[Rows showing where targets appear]
++++++

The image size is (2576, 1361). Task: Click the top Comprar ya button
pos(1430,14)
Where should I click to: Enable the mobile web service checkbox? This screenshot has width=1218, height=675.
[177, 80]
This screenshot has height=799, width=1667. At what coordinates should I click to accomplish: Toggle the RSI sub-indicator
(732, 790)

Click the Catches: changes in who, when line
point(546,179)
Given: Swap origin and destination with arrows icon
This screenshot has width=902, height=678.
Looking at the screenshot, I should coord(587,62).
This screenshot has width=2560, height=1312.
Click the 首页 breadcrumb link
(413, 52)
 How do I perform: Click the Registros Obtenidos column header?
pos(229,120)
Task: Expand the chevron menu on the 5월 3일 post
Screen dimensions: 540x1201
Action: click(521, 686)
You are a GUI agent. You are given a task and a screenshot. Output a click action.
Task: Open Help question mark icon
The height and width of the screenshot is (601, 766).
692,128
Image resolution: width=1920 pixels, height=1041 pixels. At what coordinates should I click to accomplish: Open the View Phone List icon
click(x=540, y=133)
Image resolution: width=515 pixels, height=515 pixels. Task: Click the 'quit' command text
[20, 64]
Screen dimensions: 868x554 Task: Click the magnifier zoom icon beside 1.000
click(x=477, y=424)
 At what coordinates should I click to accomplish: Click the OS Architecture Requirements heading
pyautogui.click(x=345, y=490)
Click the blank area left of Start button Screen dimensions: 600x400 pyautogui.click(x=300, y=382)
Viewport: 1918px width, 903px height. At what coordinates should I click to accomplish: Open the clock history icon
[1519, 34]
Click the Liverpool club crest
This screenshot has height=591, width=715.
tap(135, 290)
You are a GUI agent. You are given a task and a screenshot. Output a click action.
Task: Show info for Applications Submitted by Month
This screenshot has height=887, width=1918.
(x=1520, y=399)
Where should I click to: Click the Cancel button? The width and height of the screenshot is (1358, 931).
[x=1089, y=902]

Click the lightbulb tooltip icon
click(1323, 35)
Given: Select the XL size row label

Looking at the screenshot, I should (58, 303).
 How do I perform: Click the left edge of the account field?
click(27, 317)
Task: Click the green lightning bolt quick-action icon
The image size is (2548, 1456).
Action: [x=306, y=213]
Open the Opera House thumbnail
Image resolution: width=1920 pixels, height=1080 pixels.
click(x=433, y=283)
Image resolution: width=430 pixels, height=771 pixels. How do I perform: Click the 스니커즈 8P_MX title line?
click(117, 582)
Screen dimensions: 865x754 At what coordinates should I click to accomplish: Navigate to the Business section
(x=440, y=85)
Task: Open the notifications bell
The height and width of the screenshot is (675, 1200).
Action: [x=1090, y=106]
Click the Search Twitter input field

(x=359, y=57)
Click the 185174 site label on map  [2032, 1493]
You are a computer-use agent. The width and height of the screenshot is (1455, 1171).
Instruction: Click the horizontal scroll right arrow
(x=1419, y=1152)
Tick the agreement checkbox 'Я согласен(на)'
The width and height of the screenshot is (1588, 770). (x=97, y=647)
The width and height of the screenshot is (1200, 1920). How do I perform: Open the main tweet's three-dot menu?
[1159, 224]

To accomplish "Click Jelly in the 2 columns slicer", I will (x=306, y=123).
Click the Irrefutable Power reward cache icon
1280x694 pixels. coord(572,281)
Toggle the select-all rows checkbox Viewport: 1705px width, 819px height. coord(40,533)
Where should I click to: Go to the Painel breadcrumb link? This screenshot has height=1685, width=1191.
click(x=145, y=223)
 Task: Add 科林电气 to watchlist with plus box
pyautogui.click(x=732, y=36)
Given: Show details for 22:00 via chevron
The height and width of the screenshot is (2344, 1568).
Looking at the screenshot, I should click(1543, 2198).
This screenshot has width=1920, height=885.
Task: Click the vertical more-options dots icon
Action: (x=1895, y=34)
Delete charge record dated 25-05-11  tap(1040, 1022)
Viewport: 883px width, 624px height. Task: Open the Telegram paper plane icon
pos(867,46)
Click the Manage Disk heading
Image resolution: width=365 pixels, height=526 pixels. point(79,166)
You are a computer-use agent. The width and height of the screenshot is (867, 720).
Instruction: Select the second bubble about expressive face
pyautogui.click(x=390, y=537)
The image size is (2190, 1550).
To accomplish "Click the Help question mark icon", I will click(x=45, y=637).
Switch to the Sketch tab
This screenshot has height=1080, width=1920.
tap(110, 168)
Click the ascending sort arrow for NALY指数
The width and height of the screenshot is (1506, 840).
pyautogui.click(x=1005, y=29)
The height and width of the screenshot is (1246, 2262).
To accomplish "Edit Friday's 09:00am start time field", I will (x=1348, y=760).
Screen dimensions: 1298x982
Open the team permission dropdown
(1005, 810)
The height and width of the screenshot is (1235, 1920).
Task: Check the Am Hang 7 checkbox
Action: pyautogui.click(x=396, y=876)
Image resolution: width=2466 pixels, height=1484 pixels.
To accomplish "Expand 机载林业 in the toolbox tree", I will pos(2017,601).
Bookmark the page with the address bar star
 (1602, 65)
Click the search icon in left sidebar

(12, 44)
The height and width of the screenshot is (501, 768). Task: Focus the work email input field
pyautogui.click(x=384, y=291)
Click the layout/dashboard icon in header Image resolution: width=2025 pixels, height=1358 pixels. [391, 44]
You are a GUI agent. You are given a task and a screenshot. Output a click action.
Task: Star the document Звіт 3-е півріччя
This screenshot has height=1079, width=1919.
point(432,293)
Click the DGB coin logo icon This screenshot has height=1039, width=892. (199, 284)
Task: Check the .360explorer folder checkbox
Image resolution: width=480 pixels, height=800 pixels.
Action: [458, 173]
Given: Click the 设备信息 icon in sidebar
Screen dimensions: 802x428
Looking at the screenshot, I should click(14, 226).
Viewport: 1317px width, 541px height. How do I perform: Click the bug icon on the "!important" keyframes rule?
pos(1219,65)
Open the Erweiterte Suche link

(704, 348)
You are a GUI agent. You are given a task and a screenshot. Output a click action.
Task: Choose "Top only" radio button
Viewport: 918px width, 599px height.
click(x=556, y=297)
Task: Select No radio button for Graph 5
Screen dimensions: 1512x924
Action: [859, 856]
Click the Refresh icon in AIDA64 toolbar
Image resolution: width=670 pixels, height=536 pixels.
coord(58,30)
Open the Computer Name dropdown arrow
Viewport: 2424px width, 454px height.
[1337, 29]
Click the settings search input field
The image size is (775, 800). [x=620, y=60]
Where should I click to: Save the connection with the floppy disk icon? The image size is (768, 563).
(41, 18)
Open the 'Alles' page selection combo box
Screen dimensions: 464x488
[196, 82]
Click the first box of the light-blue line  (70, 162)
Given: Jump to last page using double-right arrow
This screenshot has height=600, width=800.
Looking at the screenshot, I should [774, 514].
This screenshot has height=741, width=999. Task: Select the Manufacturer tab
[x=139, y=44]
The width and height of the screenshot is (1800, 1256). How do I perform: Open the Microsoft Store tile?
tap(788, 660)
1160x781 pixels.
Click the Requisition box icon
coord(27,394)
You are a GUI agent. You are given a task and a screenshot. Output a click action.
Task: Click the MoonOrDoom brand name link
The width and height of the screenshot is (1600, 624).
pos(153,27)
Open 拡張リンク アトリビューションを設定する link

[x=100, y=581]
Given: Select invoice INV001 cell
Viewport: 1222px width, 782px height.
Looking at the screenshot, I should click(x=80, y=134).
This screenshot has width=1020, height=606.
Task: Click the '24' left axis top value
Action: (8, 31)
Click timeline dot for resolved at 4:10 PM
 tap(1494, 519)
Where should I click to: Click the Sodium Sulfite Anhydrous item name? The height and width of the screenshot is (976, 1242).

++++++

▶ _OBJECTIVE_:
Reproduce all of the records above line for line, changing nothing.

▶ _PROBLEM SOLUTION_:
The image size is (2576, 1361). Task: Click the top Comprar ya button
pos(1430,14)
Where should I click to: Enable the mobile web service checkbox? This screenshot has width=1218, height=675.
[177, 80]
This screenshot has height=799, width=1667. At what coordinates should I click to accomplish: Toggle the RSI sub-indicator
(732, 790)

Click the Catches: changes in who, when line
point(546,179)
Given: Swap origin and destination with arrows icon
This screenshot has width=902, height=678.
Looking at the screenshot, I should coord(587,62).
This screenshot has width=2560, height=1312.
Click the 首页 breadcrumb link
(413, 52)
 How do I perform: Click the Registros Obtenidos column header?
pos(229,120)
Task: Expand the chevron menu on the 5월 3일 post
Screen dimensions: 540x1201
Action: click(521, 686)
You are a GUI agent. You are given a task and a screenshot. Output a click action.
Task: Open Help question mark icon
The height and width of the screenshot is (601, 766).
692,128
Image resolution: width=1920 pixels, height=1041 pixels. At what coordinates should I click to accomplish: Open the View Phone List icon
click(x=540, y=133)
Image resolution: width=515 pixels, height=515 pixels. Task: Click the 'quit' command text
[20, 64]
Screen dimensions: 868x554 Task: Click the magnifier zoom icon beside 1.000
click(x=477, y=424)
 At what coordinates should I click to accomplish: Click the OS Architecture Requirements heading
pyautogui.click(x=345, y=490)
Click the blank area left of Start button Screen dimensions: 600x400 pyautogui.click(x=300, y=382)
Viewport: 1918px width, 903px height. At what coordinates should I click to accomplish: Open the clock history icon
[1519, 34]
Click the Liverpool club crest
This screenshot has height=591, width=715.
tap(135, 290)
You are a GUI agent. You are given a task and a screenshot. Output a click action.
Task: Show info for Applications Submitted by Month
This screenshot has height=887, width=1918.
(x=1520, y=399)
Where should I click to: Click the Cancel button? The width and height of the screenshot is (1358, 931).
[x=1089, y=902]

Click the lightbulb tooltip icon
click(1323, 35)
Given: Select the XL size row label

Looking at the screenshot, I should (58, 303).
 How do I perform: Click the left edge of the account field?
click(27, 317)
Task: Click the green lightning bolt quick-action icon
The image size is (2548, 1456).
Action: [x=306, y=213]
Open the Opera House thumbnail
Image resolution: width=1920 pixels, height=1080 pixels.
click(x=433, y=283)
Image resolution: width=430 pixels, height=771 pixels. How do I perform: Click the 스니커즈 8P_MX title line?
click(117, 582)
Screen dimensions: 865x754 At what coordinates should I click to accomplish: Navigate to the Business section
(x=440, y=85)
Task: Open the notifications bell
The height and width of the screenshot is (675, 1200).
Action: [x=1090, y=106]
Click the Search Twitter input field

(x=359, y=57)
Click the 185174 site label on map  [2032, 1493]
You are a computer-use agent. The width and height of the screenshot is (1455, 1171).
Instruction: Click the horizontal scroll right arrow
(x=1419, y=1152)
Tick the agreement checkbox 'Я согласен(на)'
The width and height of the screenshot is (1588, 770). (x=97, y=647)
The width and height of the screenshot is (1200, 1920). How do I perform: Open the main tweet's three-dot menu?
[1159, 224]

To accomplish "Click Jelly in the 2 columns slicer", I will (x=306, y=123).
Click the Irrefutable Power reward cache icon
1280x694 pixels. coord(572,281)
Toggle the select-all rows checkbox Viewport: 1705px width, 819px height. coord(40,533)
Where should I click to: Go to the Painel breadcrumb link? This screenshot has height=1685, width=1191.
click(x=145, y=223)
 Task: Add 科林电气 to watchlist with plus box
pyautogui.click(x=732, y=36)
Given: Show details for 22:00 via chevron
The height and width of the screenshot is (2344, 1568).
Looking at the screenshot, I should click(1543, 2198).
This screenshot has width=1920, height=885.
Task: Click the vertical more-options dots icon
Action: (x=1895, y=34)
Delete charge record dated 25-05-11  tap(1040, 1022)
Viewport: 883px width, 624px height. Task: Open the Telegram paper plane icon
pos(867,46)
Click the Manage Disk heading
Image resolution: width=365 pixels, height=526 pixels. point(79,166)
You are a computer-use agent. The width and height of the screenshot is (867, 720).
Instruction: Select the second bubble about expressive face
pyautogui.click(x=390, y=537)
The image size is (2190, 1550).
To accomplish "Click the Help question mark icon", I will click(x=45, y=637).
Switch to the Sketch tab
This screenshot has height=1080, width=1920.
tap(110, 168)
Click the ascending sort arrow for NALY指数
The width and height of the screenshot is (1506, 840).
pyautogui.click(x=1005, y=29)
The height and width of the screenshot is (1246, 2262).
To accomplish "Edit Friday's 09:00am start time field", I will (x=1348, y=760).
Screen dimensions: 1298x982
Open the team permission dropdown
(1005, 810)
The height and width of the screenshot is (1235, 1920).
Task: Check the Am Hang 7 checkbox
Action: pyautogui.click(x=396, y=876)
Image resolution: width=2466 pixels, height=1484 pixels.
To accomplish "Expand 机载林业 in the toolbox tree", I will pos(2017,601).
Bookmark the page with the address bar star
 (1602, 65)
Click the search icon in left sidebar

(12, 44)
The height and width of the screenshot is (501, 768). Task: Focus the work email input field
pyautogui.click(x=384, y=291)
Click the layout/dashboard icon in header Image resolution: width=2025 pixels, height=1358 pixels. [391, 44]
You are a GUI agent. You are given a task and a screenshot. Output a click action.
Task: Star the document Звіт 3-е півріччя
This screenshot has height=1079, width=1919.
point(432,293)
Click the DGB coin logo icon This screenshot has height=1039, width=892. (199, 284)
Task: Check the .360explorer folder checkbox
Image resolution: width=480 pixels, height=800 pixels.
Action: [458, 173]
Given: Click the 设备信息 icon in sidebar
Screen dimensions: 802x428
Looking at the screenshot, I should click(14, 226).
Viewport: 1317px width, 541px height. How do I perform: Click the bug icon on the "!important" keyframes rule?
pos(1219,65)
Open the Erweiterte Suche link

(704, 348)
You are a GUI agent. You are given a task and a screenshot. Output a click action.
Task: Choose "Top only" radio button
Viewport: 918px width, 599px height.
click(x=556, y=297)
Task: Select No radio button for Graph 5
Screen dimensions: 1512x924
Action: [859, 856]
Click the Refresh icon in AIDA64 toolbar
Image resolution: width=670 pixels, height=536 pixels.
coord(58,30)
Open the Computer Name dropdown arrow
Viewport: 2424px width, 454px height.
[1337, 29]
Click the settings search input field
The image size is (775, 800). [x=620, y=60]
Where should I click to: Save the connection with the floppy disk icon? The image size is (768, 563).
(41, 18)
Open the 'Alles' page selection combo box
Screen dimensions: 464x488
[196, 82]
Click the first box of the light-blue line  (70, 162)
Given: Jump to last page using double-right arrow
This screenshot has height=600, width=800.
Looking at the screenshot, I should [774, 514].
This screenshot has height=741, width=999. Task: Select the Manufacturer tab
[x=139, y=44]
The width and height of the screenshot is (1800, 1256). How do I perform: Open the Microsoft Store tile?
tap(788, 660)
1160x781 pixels.
Click the Requisition box icon
coord(27,394)
You are a GUI agent. You are given a task and a screenshot. Output a click action.
Task: Click the MoonOrDoom brand name link
The width and height of the screenshot is (1600, 624).
pos(153,27)
Open 拡張リンク アトリビューションを設定する link

[x=100, y=581]
Given: Select invoice INV001 cell
Viewport: 1222px width, 782px height.
Looking at the screenshot, I should click(x=80, y=134).
This screenshot has width=1020, height=606.
Task: Click the '24' left axis top value
Action: (8, 31)
Click timeline dot for resolved at 4:10 PM
 tap(1494, 519)
Where should I click to: Click the Sodium Sulfite Anhydrous item name? The height and width of the screenshot is (976, 1242).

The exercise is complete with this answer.